The quadrivalent HPV vaccine reduced the rate of persistent anal infection with HPV types 6, 11, 16, and 18, as well as the anal intraepithelial neoplasia associated with these viral types, in an industry-sponsored study of homosexual men reported in the Oct. 27 issue of the New England Journal of Medicine.
It is likely that the vaccine will also prevent anal cancer, but longer follow-up is needed to make that determination, said Dr. Joel M. Palefsky of the University of California, San Francisco, and his associates.
"Although our study only included men who have sex with men, our data suggest potential benefits of vaccination for women and heterosexual men, beyond the already demonstrated protection against cervical and vulvovaginal disease and external genital condyloma. ... We would expect the qHPV vaccine to protect against anal intraepithelial neoplasia [including anal condyloma] in the female and heterosexual male populations to a degree similar to that among men who have sex with men," they noted.
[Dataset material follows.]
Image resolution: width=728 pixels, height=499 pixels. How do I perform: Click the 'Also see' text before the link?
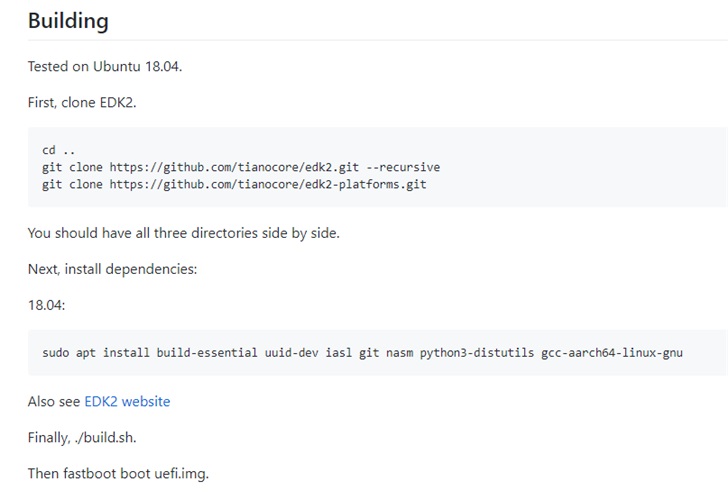[54, 401]
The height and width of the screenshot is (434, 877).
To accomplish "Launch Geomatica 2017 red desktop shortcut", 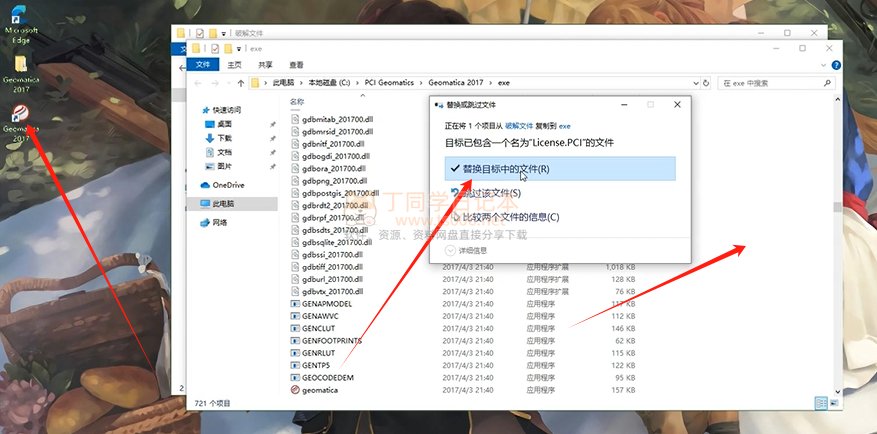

The incidence of anal cancer has been increasing by approximately 2% per year in both men and women in the general population. Anal condyloma is more common – one of the most common sexually transmitted diseases (STDs) in homosexual men. This condition can cause substantial psychological distress, and may be painful and expensive to treat. So the HPV vaccine’s ability to reduce anal condyloma is "a substantial added benefit," the researchers said.
Dr. Palefsky and his colleagues assessed the efficacy of the quadrivalent HPV vaccine at preventing anal lesions in 598 healthy homosexual men aged 16-26 years residing in the United States, Australia, Brazil, Canada, Croatia, Germany, and Spain. Half the subjects were randomly assigned to receive serial injections of active vaccine, and half received placebo injections over the course of 1 month.
The two groups were well-matched for age, race, ethnicity, geographic region, smoking status, circumcision status, and sexual history. Vaccine efficacy was determined at 7 months after vaccination, and the study subjects were followed for a mean of 2.2 years after that.
As expected, no cases of anal cancer developed in these young study subjects followed for a relatively short time.
The vaccine had an overall efficacy of 77.5% in preventing anal intraepithelial neoplasia or anal cancer related to HPV-6, 11, 16, or 18 in the per-protocol study population. (This included only subjects whose swab and biopsy specimens were negative for vaccine-type DNA through 7 months.) Such lesions developed in 5 men who received active vaccine and 24 who received placebo.
The vaccine was 73% efficacious against anal intraepithelial neoplasia of grade 1, including condyloma, and 74.9% efficacious against anal intraepithelial neoplasia of grade 2 or 3 in the per-protocol population.
In the intention-to-treat population, vaccine efficacy against anal intraepithelial neoplasia related to any of the four HPV types was 50.3%. "Significant reductions in both anal intraepithelial neoplasia of grade 1 (49.6%) and ... grade 2 or 3 (54.2%) were seen in the intention-to-treat population," the investigators said (N. Engl. J. Med. 2011;365:1576-85).
In addition, the vaccine reduced persistent HPV infection with an efficacy of 94.9% in the per-protocol population and 59.4% in the intention-to-treat population. Persistent infection was defined as detection of the same HPV type at two or more consecutive visits that were at least 4 months apart.
Dr. Palefsky and his associates noted that "the proportion of patients who reported serious adverse events or who discontinued the study owing to an adverse event was relatively low and was similar in the two groups." There were no vaccine-related serious adverse events and no deaths in either group.
It is important to note that these study subjects had somewhat limited sexual experience, with a maximum of five lifetime sexual partners. Thus, the findings may not be generalizable to other men who have sex with men, who tend to have more sexual partners, the researchers added.
This study was funded by Merck, maker of the Gardasil and Silgard HPV vaccines, with additional support from the National Institutes of Health. Dr. Palefsky reported ties to Merck, Pharmajet, and Aura Biosciences; his associates reported numerous industry ties.